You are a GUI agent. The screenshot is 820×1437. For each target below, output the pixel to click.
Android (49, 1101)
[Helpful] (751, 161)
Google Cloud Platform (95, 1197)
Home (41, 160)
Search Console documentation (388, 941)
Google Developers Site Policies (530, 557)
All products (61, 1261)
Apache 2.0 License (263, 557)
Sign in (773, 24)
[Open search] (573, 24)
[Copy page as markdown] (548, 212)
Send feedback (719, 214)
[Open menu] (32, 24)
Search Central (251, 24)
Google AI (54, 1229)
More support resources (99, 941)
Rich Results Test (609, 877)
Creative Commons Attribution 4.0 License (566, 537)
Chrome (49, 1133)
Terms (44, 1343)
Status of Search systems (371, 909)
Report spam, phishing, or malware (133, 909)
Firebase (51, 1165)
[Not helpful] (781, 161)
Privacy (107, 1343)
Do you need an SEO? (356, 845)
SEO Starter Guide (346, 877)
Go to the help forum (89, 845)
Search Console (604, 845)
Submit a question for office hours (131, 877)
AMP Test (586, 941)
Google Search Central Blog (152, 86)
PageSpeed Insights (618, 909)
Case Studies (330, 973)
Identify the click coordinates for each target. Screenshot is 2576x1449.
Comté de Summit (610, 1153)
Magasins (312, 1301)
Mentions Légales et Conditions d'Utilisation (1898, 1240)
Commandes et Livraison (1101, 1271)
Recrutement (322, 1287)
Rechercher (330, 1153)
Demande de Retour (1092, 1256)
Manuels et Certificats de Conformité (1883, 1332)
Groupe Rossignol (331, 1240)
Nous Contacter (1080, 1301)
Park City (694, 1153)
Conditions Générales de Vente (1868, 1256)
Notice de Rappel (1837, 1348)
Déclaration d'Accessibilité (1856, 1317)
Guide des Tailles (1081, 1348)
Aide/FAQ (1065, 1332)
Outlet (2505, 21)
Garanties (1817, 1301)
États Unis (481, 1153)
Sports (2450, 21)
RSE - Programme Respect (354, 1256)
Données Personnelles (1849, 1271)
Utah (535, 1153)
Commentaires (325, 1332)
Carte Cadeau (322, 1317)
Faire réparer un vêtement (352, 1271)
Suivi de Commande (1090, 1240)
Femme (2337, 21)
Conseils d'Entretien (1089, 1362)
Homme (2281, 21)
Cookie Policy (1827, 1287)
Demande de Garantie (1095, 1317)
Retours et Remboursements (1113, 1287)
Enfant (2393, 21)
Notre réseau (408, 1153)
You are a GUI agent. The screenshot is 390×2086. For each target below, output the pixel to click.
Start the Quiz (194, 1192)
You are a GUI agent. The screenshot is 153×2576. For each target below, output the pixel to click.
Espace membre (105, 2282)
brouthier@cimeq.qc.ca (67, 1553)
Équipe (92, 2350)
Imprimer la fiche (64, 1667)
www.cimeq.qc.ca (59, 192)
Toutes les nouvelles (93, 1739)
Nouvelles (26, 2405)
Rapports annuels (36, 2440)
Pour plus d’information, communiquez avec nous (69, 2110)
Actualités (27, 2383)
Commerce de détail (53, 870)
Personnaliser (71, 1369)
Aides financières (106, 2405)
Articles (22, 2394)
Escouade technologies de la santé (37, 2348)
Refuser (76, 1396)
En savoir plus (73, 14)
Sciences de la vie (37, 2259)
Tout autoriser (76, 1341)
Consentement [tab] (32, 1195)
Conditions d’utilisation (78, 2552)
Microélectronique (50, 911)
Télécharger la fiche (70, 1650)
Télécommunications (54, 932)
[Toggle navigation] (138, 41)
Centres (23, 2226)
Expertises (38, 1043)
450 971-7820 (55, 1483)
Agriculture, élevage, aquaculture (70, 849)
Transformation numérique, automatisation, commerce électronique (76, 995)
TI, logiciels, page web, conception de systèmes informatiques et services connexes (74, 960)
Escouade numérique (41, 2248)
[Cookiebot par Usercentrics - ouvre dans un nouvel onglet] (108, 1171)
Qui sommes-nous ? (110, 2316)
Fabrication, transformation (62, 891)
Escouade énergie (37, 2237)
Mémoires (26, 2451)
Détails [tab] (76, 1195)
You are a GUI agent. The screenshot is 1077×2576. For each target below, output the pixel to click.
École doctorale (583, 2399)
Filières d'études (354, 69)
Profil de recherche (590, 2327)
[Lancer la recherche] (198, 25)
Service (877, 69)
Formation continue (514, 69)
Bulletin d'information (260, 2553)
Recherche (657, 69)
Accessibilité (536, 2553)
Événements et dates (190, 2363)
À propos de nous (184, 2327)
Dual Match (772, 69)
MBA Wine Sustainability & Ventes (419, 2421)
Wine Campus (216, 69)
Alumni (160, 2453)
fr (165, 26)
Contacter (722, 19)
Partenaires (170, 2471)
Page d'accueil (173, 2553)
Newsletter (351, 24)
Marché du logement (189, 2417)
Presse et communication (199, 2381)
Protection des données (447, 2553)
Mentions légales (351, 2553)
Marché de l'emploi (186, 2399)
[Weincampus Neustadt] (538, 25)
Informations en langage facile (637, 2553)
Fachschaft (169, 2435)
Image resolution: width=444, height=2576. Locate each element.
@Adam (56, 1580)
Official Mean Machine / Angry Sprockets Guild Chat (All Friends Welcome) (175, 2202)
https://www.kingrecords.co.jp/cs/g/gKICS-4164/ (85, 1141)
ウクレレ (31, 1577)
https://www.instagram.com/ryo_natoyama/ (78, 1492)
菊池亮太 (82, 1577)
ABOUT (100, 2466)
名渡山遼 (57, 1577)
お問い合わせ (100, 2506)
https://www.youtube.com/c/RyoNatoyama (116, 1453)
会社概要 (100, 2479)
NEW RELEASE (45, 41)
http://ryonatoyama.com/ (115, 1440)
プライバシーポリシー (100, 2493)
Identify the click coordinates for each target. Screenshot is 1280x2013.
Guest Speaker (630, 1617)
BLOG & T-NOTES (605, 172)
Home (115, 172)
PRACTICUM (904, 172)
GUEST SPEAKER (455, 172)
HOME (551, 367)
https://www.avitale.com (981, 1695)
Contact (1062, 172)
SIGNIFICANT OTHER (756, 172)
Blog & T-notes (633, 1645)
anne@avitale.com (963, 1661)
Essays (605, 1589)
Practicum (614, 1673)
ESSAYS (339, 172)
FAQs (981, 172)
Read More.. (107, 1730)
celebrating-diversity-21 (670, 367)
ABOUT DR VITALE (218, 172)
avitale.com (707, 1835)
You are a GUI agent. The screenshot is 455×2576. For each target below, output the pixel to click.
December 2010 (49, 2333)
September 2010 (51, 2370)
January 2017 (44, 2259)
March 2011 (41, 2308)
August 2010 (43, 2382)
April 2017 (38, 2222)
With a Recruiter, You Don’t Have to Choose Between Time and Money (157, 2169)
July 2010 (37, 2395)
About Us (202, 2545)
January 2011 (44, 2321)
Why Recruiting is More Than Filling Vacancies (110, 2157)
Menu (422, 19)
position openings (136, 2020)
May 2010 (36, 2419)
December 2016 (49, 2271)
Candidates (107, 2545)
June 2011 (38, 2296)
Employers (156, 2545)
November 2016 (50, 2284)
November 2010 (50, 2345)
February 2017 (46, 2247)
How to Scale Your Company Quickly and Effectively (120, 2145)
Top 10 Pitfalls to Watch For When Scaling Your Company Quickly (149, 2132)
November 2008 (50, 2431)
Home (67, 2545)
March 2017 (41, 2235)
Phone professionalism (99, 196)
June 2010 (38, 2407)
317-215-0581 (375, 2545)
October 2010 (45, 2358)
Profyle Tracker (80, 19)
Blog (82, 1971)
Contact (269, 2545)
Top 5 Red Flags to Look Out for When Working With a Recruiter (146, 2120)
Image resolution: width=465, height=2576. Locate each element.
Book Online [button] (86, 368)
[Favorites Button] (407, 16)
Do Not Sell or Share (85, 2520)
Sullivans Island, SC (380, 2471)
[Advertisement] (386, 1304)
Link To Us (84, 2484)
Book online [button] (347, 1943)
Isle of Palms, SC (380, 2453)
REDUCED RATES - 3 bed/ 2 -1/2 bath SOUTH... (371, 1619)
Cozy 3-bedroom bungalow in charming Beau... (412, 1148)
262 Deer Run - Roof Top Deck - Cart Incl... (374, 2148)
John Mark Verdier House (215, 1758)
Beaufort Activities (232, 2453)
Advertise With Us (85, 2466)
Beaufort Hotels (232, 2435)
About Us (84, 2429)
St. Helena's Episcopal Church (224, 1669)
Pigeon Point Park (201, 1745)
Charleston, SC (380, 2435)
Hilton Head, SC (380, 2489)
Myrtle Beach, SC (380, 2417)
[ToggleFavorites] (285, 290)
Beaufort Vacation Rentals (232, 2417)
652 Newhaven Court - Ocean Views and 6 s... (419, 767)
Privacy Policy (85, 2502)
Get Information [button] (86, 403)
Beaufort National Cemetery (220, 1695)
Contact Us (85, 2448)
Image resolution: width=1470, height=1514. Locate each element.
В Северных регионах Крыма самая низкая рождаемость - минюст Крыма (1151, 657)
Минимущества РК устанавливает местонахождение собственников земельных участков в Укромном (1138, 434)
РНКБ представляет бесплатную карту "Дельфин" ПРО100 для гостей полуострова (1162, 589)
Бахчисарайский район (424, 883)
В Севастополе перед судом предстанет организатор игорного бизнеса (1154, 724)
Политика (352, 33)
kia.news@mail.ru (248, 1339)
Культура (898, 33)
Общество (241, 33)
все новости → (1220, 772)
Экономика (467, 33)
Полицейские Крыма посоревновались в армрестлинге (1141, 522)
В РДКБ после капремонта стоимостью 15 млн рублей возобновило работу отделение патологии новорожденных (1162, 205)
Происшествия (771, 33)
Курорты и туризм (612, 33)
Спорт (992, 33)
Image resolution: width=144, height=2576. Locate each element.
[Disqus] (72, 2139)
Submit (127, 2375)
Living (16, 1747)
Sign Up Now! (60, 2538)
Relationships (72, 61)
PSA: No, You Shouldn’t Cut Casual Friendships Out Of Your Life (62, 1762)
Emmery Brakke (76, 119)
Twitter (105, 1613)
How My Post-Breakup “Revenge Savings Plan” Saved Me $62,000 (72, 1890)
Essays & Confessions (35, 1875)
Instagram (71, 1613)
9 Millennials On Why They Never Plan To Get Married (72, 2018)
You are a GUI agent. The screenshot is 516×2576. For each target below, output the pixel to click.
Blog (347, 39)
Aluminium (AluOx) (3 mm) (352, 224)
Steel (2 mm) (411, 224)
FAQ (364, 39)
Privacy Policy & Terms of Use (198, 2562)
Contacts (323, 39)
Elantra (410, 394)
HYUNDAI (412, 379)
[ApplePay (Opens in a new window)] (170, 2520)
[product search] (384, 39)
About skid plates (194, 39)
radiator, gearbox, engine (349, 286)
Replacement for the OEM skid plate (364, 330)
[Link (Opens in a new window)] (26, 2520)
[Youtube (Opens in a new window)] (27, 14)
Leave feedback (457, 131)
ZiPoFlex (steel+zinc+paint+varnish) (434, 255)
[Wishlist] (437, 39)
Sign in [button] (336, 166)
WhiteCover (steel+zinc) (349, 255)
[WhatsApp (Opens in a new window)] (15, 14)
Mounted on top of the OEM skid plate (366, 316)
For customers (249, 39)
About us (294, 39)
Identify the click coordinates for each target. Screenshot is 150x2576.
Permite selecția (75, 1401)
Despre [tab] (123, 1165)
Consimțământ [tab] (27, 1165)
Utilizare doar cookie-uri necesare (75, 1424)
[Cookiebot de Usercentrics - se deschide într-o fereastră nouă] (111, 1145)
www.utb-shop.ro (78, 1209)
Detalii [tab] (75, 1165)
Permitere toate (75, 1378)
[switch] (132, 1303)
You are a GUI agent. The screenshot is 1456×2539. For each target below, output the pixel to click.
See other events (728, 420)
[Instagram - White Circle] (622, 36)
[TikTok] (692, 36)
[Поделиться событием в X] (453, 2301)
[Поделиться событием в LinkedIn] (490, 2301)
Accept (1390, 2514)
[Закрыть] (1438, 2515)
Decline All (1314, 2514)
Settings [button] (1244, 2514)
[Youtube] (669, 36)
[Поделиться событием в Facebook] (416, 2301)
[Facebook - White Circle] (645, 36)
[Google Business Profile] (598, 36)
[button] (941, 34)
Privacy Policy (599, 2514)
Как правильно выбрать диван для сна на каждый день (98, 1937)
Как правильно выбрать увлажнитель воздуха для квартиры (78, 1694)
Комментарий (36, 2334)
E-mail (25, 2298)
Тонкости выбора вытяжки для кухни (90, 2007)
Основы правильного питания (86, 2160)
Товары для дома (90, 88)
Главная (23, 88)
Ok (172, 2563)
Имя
-------
_Work task:_ Please give back only the lines between the first line of the entries and the line with "Go to the help forum (89, 845)", both ends included, word for word.

_Exercise result:_
You are a GUI agent. The screenshot is 820×1437. For each target below, output the pixel to click.
Android (49, 1101)
[Helpful] (751, 161)
Google Cloud Platform (95, 1197)
Home (41, 160)
Search Console documentation (388, 941)
Google Developers Site Policies (530, 557)
All products (61, 1261)
Apache 2.0 License (263, 557)
Sign in (773, 24)
[Open search] (573, 24)
[Copy page as markdown] (548, 212)
Send feedback (719, 214)
[Open menu] (32, 24)
Search Central (251, 24)
Google AI (54, 1229)
More support resources (99, 941)
Rich Results Test (609, 877)
Creative Commons Attribution 4.0 License (566, 537)
Chrome (49, 1133)
Terms (44, 1343)
Status of Search systems (371, 909)
Report spam, phishing, or malware (133, 909)
Firebase (51, 1165)
[Not helpful] (781, 161)
Privacy (107, 1343)
Do you need an SEO? (356, 845)
SEO Starter Guide (346, 877)
Go to the help forum (89, 845)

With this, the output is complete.